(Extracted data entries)

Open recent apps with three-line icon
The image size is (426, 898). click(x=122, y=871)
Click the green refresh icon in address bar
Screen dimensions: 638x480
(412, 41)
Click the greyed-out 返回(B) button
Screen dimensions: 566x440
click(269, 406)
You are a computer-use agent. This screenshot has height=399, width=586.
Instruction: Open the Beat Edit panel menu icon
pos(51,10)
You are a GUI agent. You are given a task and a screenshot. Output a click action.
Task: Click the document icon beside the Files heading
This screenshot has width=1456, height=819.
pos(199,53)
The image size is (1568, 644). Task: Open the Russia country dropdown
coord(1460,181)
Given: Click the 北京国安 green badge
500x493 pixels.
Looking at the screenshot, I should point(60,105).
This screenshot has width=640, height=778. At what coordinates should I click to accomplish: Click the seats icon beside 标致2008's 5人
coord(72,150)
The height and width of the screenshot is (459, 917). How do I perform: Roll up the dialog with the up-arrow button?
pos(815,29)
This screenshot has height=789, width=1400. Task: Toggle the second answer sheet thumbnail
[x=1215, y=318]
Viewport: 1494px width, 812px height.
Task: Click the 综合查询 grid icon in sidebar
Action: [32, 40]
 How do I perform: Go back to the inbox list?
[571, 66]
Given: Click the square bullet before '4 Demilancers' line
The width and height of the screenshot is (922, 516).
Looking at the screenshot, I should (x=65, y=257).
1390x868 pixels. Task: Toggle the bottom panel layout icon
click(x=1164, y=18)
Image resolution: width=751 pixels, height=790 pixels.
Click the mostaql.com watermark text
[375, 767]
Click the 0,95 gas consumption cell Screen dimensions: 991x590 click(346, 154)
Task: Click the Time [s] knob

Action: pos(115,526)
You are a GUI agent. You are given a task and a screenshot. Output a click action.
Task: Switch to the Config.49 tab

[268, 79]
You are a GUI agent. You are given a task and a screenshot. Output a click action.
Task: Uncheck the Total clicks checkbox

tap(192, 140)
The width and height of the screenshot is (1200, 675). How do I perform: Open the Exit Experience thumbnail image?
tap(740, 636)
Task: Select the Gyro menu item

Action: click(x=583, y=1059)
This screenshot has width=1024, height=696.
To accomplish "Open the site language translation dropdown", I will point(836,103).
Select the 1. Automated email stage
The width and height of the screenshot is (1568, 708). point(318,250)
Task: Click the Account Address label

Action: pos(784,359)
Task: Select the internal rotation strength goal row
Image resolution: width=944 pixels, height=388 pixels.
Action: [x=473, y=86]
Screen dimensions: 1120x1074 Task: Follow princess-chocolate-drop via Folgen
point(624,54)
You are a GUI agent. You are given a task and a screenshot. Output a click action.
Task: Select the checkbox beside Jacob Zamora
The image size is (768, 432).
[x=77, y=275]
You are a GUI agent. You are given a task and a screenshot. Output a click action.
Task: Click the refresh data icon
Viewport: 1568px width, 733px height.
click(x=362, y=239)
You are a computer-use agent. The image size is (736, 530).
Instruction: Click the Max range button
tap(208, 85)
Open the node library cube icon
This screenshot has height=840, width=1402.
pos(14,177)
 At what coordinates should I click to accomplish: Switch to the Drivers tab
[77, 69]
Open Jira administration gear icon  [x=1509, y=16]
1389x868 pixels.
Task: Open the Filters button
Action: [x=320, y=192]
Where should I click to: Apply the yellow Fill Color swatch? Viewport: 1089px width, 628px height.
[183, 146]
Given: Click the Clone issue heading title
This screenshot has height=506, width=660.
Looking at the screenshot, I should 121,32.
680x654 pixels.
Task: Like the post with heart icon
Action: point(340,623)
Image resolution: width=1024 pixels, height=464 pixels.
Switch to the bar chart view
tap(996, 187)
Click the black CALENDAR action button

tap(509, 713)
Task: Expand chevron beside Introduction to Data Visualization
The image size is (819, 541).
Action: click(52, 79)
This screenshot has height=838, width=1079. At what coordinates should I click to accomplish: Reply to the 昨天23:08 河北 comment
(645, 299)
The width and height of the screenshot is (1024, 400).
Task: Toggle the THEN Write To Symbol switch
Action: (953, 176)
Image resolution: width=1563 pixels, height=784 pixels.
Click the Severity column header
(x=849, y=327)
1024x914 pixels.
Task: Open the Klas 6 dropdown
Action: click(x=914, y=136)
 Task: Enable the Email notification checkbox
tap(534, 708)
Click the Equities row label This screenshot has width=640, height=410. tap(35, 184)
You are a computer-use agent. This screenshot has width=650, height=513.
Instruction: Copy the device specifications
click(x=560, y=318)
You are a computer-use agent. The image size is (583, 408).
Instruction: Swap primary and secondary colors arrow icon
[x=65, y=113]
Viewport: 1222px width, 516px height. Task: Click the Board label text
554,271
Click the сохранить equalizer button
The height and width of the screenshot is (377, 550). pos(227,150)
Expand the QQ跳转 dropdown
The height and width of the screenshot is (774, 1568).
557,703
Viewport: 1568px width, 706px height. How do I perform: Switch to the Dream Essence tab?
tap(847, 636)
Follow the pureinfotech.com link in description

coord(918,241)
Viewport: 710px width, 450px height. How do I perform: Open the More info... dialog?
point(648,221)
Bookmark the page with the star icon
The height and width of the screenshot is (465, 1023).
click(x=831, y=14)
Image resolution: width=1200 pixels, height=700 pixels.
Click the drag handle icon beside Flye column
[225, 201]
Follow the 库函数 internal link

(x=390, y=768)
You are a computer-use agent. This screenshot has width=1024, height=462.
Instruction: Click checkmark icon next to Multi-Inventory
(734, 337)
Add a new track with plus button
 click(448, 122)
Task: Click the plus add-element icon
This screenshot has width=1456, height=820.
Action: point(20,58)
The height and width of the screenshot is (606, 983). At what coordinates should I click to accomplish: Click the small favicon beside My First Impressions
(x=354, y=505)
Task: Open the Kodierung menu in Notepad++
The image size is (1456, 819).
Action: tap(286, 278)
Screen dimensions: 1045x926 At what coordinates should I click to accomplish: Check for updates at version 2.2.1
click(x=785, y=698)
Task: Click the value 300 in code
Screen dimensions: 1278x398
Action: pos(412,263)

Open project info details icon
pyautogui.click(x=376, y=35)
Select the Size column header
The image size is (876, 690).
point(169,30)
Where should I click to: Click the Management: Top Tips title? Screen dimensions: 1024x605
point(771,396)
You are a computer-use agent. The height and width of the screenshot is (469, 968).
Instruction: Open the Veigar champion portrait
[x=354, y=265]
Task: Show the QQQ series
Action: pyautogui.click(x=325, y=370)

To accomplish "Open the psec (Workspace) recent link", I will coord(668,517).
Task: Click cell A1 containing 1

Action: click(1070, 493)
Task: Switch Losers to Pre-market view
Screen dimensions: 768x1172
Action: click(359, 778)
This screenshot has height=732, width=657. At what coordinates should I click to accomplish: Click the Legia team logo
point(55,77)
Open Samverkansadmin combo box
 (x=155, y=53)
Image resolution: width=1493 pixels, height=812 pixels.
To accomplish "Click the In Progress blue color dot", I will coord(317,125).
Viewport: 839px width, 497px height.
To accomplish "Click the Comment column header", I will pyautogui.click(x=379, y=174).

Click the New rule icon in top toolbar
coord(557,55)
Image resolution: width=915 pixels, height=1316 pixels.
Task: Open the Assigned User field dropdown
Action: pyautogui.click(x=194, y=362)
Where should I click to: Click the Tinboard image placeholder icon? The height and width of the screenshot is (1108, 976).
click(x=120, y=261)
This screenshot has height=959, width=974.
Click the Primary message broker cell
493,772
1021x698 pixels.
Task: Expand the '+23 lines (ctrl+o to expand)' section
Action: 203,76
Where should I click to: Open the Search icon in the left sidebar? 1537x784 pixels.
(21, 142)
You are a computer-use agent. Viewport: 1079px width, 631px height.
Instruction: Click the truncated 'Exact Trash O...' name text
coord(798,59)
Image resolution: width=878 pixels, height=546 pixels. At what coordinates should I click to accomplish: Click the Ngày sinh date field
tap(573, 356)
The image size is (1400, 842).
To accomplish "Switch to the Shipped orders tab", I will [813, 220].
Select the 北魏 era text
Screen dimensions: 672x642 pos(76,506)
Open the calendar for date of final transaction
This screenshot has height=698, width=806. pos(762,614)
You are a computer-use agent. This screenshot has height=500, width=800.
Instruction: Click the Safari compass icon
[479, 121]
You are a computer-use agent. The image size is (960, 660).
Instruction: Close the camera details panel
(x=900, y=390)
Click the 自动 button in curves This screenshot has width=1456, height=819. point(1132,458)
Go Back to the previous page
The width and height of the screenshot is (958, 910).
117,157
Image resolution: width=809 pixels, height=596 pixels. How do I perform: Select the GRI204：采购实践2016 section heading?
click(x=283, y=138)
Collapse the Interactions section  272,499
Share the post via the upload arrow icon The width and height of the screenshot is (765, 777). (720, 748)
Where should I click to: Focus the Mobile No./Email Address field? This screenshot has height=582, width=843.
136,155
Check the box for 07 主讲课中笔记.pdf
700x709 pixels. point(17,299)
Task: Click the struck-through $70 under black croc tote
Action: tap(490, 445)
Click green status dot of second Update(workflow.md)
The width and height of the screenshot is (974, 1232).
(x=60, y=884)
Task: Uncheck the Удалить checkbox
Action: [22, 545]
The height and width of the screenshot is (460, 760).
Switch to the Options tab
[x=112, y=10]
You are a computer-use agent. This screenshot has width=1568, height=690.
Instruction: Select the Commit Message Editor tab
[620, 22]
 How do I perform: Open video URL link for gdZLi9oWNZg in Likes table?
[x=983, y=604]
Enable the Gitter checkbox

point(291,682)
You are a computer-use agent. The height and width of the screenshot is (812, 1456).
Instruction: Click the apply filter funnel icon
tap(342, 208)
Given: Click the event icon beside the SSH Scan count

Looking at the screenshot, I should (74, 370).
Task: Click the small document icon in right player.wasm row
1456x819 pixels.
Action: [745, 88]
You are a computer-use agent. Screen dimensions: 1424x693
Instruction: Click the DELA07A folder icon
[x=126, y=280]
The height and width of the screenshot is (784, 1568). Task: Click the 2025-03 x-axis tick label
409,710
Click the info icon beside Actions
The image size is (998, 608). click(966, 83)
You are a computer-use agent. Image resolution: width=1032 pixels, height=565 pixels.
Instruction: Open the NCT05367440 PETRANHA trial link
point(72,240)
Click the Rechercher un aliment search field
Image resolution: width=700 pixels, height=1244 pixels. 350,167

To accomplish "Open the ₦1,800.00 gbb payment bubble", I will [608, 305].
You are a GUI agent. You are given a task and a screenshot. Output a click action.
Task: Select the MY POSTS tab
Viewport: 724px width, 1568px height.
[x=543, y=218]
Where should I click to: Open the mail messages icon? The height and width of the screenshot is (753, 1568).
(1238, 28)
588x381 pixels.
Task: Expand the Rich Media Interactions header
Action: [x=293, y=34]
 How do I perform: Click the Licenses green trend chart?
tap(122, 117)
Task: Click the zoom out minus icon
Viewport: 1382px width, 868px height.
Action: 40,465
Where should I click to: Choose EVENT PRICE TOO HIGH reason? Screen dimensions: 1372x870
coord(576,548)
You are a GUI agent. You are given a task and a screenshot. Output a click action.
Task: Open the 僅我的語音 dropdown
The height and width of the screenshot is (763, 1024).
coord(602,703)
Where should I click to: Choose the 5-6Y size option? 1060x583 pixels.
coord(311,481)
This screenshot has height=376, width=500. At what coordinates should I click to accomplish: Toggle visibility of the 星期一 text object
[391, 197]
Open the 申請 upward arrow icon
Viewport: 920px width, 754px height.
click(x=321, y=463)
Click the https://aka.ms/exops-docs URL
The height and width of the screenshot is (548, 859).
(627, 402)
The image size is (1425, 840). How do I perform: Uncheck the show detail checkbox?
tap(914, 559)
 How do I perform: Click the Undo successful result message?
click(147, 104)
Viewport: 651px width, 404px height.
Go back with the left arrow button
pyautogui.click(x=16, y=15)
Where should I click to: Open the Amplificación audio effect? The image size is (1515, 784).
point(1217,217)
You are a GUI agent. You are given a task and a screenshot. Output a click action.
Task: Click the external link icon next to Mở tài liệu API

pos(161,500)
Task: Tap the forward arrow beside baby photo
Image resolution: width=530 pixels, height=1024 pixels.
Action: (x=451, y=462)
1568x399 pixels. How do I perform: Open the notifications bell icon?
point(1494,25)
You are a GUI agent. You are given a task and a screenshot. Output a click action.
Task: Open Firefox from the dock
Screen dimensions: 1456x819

GIVEN EXERCISE -
Reproduce the material word for word, starting from its very first line and going on through the line that contains "coord(72,150)", with that line included.

FULL OUTPUT -
Open recent apps with three-line icon
The image size is (426, 898). click(x=122, y=871)
Click the green refresh icon in address bar
Screen dimensions: 638x480
(412, 41)
Click the greyed-out 返回(B) button
Screen dimensions: 566x440
click(269, 406)
You are a computer-use agent. This screenshot has height=399, width=586.
Instruction: Open the Beat Edit panel menu icon
pos(51,10)
You are a GUI agent. You are given a task and a screenshot. Output a click action.
Task: Click the document icon beside the Files heading
This screenshot has width=1456, height=819.
pos(199,53)
The image size is (1568, 644). Task: Open the Russia country dropdown
coord(1460,181)
Given: Click the 北京国安 green badge
500x493 pixels.
Looking at the screenshot, I should point(60,105).
This screenshot has width=640, height=778. At what coordinates should I click to accomplish: Click the seats icon beside 标致2008's 5人
coord(72,150)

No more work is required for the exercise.